Esse tipo de comprador geralmente intervém com um plano de transformação preciso. As prioridades costumam se concentrar na reestruturação operacional, na otimização de custos e na redefinição do escopo comercial.
- Reestruturação provável da rede de lojas e da estratégia de vendas online
- Reposicionamento da oferta de produtos (roupas, relógios, acessórios)
- Possível evolução da governança, com a chegada de novos dirigentes como Romain Guinier
Uma mudança de governança geralmente acompanha esse tipo de operação. Romain Guinier foi nomeado para liderar The Kooples no âmbito dessa transição, segundo informações publicadas pelo Le Figaro.
The Kooples após a venda: quais desafios para a marca na França
A questão que se coloca agora é a da identidade da marca. The Kooples construiu sua notoriedade em um guarda-roupa rock, campanhas de casais e um posicionamento premium acessível. Esse capital de marca permanece um ativo forte.

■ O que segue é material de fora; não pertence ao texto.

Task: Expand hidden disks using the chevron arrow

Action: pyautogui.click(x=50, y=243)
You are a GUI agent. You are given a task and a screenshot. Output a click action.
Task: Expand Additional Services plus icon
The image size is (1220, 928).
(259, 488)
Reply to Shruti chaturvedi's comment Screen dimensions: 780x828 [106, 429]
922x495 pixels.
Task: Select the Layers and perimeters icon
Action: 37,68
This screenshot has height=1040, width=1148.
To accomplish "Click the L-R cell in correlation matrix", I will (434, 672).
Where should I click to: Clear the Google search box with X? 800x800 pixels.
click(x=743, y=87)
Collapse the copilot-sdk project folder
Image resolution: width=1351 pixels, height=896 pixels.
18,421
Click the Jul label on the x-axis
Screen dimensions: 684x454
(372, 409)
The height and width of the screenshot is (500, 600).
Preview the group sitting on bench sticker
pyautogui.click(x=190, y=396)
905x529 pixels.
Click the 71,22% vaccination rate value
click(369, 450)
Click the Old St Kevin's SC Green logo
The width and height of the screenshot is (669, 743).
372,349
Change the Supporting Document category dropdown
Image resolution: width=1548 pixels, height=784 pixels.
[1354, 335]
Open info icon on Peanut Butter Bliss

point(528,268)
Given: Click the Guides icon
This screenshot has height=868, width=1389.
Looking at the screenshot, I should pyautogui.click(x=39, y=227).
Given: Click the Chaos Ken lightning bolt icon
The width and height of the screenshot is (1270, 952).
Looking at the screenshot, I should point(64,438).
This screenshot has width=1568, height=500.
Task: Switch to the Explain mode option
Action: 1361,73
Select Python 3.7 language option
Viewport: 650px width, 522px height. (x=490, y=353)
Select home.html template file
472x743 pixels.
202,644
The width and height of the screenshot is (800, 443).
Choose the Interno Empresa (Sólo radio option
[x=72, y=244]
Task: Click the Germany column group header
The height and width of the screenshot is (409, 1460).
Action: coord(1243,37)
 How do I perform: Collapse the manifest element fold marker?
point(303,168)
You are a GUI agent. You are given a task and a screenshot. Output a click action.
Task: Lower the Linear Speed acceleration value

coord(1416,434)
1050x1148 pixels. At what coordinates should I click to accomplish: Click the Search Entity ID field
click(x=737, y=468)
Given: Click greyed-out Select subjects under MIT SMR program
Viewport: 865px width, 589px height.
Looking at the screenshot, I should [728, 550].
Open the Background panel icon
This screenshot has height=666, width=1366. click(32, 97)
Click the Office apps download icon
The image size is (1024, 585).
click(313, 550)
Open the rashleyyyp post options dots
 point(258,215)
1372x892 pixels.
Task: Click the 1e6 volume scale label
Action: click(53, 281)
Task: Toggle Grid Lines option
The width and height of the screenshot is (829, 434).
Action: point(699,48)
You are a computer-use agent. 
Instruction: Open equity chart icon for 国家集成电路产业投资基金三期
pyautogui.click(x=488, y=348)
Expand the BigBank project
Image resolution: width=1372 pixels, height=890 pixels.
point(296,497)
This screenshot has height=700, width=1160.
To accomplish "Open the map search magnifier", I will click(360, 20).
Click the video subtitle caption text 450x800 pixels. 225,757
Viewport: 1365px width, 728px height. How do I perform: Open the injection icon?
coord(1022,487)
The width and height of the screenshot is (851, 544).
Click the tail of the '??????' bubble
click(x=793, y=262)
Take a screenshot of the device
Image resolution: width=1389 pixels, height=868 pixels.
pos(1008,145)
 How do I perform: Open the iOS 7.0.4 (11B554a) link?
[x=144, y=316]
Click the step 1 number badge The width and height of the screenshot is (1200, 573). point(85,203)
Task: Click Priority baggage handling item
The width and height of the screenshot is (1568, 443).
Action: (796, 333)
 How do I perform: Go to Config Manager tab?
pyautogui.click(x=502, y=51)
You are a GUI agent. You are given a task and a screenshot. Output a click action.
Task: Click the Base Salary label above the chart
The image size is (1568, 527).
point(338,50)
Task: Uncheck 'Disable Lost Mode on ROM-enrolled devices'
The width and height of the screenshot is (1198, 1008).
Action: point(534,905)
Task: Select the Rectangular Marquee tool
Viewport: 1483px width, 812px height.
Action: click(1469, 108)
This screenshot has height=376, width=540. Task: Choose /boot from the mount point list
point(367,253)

A rede de lojas na França representa uma malha comercial que Verdoso terá que arbitrar. Algumas lojas estão localizadas em pontos de alta visibilidade. A manutenção desses pontos de venda dependerá da rentabilidade que o novo proprietário considerar aceitável.
As vendas online constituem o outro alavancador. A marca já possui um site de e-commerce ativo e uma presença nas plataformas de moda. O desafio para Verdoso será encontrar o equilíbrio certo entre lojas físicas e canal digital, uma arbitragem que a maioria das marcas de prêt-à-porter francesas deve hoje realizar.
The Kooples entra em uma nova fase de sua história com um proprietário cujo negócio não é a moda, mas a transformação de empresas. A marca dos irmãos Elicha terá que provar que seu DNA rock e seu nome reconhecido são suficientes para convencer um comprador industrial a apostar no longo prazo.